* [WORK TO COMPLETE]
Repeat the data below word for word, with nothing added or dropped.
════════════════════
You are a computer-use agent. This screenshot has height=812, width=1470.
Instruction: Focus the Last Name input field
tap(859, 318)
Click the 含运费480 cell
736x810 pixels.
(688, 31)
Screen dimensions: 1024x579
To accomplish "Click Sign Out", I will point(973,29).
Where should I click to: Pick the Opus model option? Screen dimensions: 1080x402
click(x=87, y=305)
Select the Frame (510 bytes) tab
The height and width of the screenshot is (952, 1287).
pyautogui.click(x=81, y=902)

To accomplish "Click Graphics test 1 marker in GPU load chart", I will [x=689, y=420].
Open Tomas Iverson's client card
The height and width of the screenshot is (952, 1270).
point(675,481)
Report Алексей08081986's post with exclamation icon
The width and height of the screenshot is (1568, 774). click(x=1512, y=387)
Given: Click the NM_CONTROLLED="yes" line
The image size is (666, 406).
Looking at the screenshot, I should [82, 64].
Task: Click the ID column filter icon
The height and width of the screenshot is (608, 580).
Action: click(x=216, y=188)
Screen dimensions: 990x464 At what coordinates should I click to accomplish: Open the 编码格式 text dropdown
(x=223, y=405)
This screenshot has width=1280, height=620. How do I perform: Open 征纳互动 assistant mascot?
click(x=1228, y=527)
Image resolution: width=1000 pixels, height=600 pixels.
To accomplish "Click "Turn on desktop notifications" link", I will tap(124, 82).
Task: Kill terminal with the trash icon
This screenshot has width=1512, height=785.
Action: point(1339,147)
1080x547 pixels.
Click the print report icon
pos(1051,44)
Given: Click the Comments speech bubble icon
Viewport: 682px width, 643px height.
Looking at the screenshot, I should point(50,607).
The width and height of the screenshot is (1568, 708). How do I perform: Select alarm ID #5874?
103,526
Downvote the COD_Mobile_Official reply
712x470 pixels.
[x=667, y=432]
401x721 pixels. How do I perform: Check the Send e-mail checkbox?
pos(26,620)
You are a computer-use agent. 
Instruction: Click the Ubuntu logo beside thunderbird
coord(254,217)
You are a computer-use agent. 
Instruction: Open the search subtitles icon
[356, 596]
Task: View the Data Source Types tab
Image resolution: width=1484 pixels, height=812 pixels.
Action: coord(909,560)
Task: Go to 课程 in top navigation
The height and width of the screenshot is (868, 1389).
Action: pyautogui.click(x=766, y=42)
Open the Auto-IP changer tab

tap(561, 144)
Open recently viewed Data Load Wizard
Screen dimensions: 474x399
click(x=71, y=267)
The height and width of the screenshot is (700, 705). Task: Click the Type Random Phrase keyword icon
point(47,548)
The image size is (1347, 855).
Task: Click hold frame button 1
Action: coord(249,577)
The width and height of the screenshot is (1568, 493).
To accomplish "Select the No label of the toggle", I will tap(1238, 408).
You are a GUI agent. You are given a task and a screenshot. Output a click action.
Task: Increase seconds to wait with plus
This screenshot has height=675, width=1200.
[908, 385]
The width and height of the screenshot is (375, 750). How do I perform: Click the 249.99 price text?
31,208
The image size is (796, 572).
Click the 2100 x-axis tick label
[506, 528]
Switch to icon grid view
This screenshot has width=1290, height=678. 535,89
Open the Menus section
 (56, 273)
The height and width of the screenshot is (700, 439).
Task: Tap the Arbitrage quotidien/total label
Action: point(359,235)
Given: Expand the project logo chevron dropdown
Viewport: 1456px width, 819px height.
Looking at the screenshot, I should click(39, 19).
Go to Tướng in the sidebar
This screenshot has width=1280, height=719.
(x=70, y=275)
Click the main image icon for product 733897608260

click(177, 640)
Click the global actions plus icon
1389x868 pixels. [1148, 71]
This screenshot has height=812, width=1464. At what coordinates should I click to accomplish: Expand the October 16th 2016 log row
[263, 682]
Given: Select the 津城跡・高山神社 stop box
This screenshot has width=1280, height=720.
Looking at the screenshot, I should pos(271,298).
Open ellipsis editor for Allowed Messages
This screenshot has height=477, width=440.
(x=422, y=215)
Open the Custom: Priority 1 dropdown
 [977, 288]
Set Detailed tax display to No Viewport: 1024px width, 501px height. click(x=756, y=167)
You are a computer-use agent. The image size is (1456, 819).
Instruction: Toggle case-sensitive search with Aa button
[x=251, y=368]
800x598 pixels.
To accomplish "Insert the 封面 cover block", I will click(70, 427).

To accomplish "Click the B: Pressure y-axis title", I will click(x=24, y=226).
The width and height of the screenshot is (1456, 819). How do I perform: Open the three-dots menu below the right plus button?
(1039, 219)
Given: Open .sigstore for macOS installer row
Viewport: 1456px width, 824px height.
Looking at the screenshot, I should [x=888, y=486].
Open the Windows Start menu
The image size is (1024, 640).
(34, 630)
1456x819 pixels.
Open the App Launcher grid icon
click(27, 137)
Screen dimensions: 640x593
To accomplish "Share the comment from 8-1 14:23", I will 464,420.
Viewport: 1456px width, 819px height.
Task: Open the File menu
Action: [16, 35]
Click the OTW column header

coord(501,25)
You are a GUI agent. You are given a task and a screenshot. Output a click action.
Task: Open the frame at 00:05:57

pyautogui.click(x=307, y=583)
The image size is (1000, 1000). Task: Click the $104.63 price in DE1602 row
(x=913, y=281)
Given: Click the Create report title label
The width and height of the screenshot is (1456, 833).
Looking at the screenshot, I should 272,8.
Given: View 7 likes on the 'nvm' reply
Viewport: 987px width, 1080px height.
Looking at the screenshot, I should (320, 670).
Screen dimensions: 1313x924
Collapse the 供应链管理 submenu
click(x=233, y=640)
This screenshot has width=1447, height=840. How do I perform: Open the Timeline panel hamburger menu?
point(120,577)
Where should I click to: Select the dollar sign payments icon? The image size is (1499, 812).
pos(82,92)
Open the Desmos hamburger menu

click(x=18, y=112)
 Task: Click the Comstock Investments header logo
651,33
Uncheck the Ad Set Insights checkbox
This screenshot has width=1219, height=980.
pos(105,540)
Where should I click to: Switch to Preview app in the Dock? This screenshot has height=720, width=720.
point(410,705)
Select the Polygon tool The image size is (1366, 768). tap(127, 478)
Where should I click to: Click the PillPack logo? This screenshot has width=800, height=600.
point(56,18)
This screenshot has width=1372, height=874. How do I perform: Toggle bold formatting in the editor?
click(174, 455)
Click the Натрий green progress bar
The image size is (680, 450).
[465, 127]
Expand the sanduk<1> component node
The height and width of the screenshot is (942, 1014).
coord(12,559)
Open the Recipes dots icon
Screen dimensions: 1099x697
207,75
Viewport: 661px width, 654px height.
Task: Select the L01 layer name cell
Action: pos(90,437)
════════════════════
* [ANSWER IN FULL]
You are a computer-use agent. This screenshot has height=812, width=1470.
Instruction: Focus the Last Name input field
tap(859, 318)
Click the 含运费480 cell
736x810 pixels.
(688, 31)
Screen dimensions: 1024x579
To accomplish "Click Sign Out", I will point(973,29).
Where should I click to: Pick the Opus model option? Screen dimensions: 1080x402
click(x=87, y=305)
Select the Frame (510 bytes) tab
The height and width of the screenshot is (952, 1287).
pyautogui.click(x=81, y=902)

To accomplish "Click Graphics test 1 marker in GPU load chart", I will [x=689, y=420].
Open Tomas Iverson's client card
The height and width of the screenshot is (952, 1270).
point(675,481)
Report Алексей08081986's post with exclamation icon
The width and height of the screenshot is (1568, 774). click(x=1512, y=387)
Given: Click the NM_CONTROLLED="yes" line
The image size is (666, 406).
Looking at the screenshot, I should [82, 64].
Task: Click the ID column filter icon
The height and width of the screenshot is (608, 580).
Action: click(x=216, y=188)
Screen dimensions: 990x464 At what coordinates should I click to accomplish: Open the 编码格式 text dropdown
(x=223, y=405)
This screenshot has width=1280, height=620. How do I perform: Open 征纳互动 assistant mascot?
click(x=1228, y=527)
Image resolution: width=1000 pixels, height=600 pixels.
To accomplish "Click "Turn on desktop notifications" link", I will tap(124, 82).
Task: Kill terminal with the trash icon
This screenshot has width=1512, height=785.
Action: point(1339,147)
1080x547 pixels.
Click the print report icon
pos(1051,44)
Given: Click the Comments speech bubble icon
Viewport: 682px width, 643px height.
Looking at the screenshot, I should point(50,607).
The width and height of the screenshot is (1568, 708). How do I perform: Select alarm ID #5874?
103,526
Downvote the COD_Mobile_Official reply
712x470 pixels.
[x=667, y=432]
401x721 pixels. How do I perform: Check the Send e-mail checkbox?
pos(26,620)
You are a computer-use agent. 
Instruction: Click the Ubuntu logo beside thunderbird
coord(254,217)
You are a computer-use agent. 
Instruction: Open the search subtitles icon
[356, 596]
Task: View the Data Source Types tab
Image resolution: width=1484 pixels, height=812 pixels.
Action: coord(909,560)
Task: Go to 课程 in top navigation
The height and width of the screenshot is (868, 1389).
Action: pyautogui.click(x=766, y=42)
Open the Auto-IP changer tab

tap(561, 144)
Open recently viewed Data Load Wizard
Screen dimensions: 474x399
click(x=71, y=267)
The height and width of the screenshot is (700, 705). Task: Click the Type Random Phrase keyword icon
point(47,548)
The image size is (1347, 855).
Task: Click hold frame button 1
Action: coord(249,577)
The width and height of the screenshot is (1568, 493).
To accomplish "Select the No label of the toggle", I will tap(1238, 408).
You are a GUI agent. You are given a task and a screenshot. Output a click action.
Task: Increase seconds to wait with plus
This screenshot has height=675, width=1200.
[908, 385]
The width and height of the screenshot is (375, 750). How do I perform: Click the 249.99 price text?
31,208
The image size is (796, 572).
Click the 2100 x-axis tick label
[506, 528]
Switch to icon grid view
This screenshot has width=1290, height=678. 535,89
Open the Menus section
 (56, 273)
The height and width of the screenshot is (700, 439).
Task: Tap the Arbitrage quotidien/total label
Action: point(359,235)
Given: Expand the project logo chevron dropdown
Viewport: 1456px width, 819px height.
Looking at the screenshot, I should click(39, 19).
Go to Tướng in the sidebar
This screenshot has width=1280, height=719.
(x=70, y=275)
Click the main image icon for product 733897608260

click(177, 640)
Click the global actions plus icon
1389x868 pixels. [1148, 71]
This screenshot has height=812, width=1464. At what coordinates should I click to accomplish: Expand the October 16th 2016 log row
[263, 682]
Given: Select the 津城跡・高山神社 stop box
This screenshot has width=1280, height=720.
Looking at the screenshot, I should pos(271,298).
Open ellipsis editor for Allowed Messages
This screenshot has height=477, width=440.
(x=422, y=215)
Open the Custom: Priority 1 dropdown
 [977, 288]
Set Detailed tax display to No Viewport: 1024px width, 501px height. click(x=756, y=167)
You are a computer-use agent. The image size is (1456, 819).
Instruction: Toggle case-sensitive search with Aa button
[x=251, y=368]
800x598 pixels.
To accomplish "Insert the 封面 cover block", I will click(70, 427).

To accomplish "Click the B: Pressure y-axis title", I will click(x=24, y=226).
The width and height of the screenshot is (1456, 819). How do I perform: Open the three-dots menu below the right plus button?
(1039, 219)
Given: Open .sigstore for macOS installer row
Viewport: 1456px width, 824px height.
Looking at the screenshot, I should [x=888, y=486].
Open the Windows Start menu
The image size is (1024, 640).
(34, 630)
1456x819 pixels.
Open the App Launcher grid icon
click(27, 137)
Screen dimensions: 640x593
To accomplish "Share the comment from 8-1 14:23", I will 464,420.
Viewport: 1456px width, 819px height.
Task: Open the File menu
Action: [16, 35]
Click the OTW column header

coord(501,25)
You are a GUI agent. You are given a task and a screenshot. Output a click action.
Task: Open the frame at 00:05:57

pyautogui.click(x=307, y=583)
The image size is (1000, 1000). Task: Click the $104.63 price in DE1602 row
(x=913, y=281)
Given: Click the Create report title label
The width and height of the screenshot is (1456, 833).
Looking at the screenshot, I should 272,8.
Given: View 7 likes on the 'nvm' reply
Viewport: 987px width, 1080px height.
Looking at the screenshot, I should (320, 670).
Screen dimensions: 1313x924
Collapse the 供应链管理 submenu
click(x=233, y=640)
This screenshot has width=1447, height=840. How do I perform: Open the Timeline panel hamburger menu?
point(120,577)
Where should I click to: Select the dollar sign payments icon? The image size is (1499, 812).
pos(82,92)
Open the Desmos hamburger menu

click(x=18, y=112)
 Task: Click the Comstock Investments header logo
651,33
Uncheck the Ad Set Insights checkbox
This screenshot has width=1219, height=980.
pos(105,540)
Where should I click to: Switch to Preview app in the Dock? This screenshot has height=720, width=720.
point(410,705)
Select the Polygon tool The image size is (1366, 768). tap(127, 478)
Where should I click to: Click the PillPack logo? This screenshot has width=800, height=600.
point(56,18)
This screenshot has width=1372, height=874. How do I perform: Toggle bold formatting in the editor?
click(174, 455)
Click the Натрий green progress bar
The image size is (680, 450).
[465, 127]
Expand the sanduk<1> component node
The height and width of the screenshot is (942, 1014).
coord(12,559)
Open the Recipes dots icon
Screen dimensions: 1099x697
207,75
Viewport: 661px width, 654px height.
Task: Select the L01 layer name cell
Action: pos(90,437)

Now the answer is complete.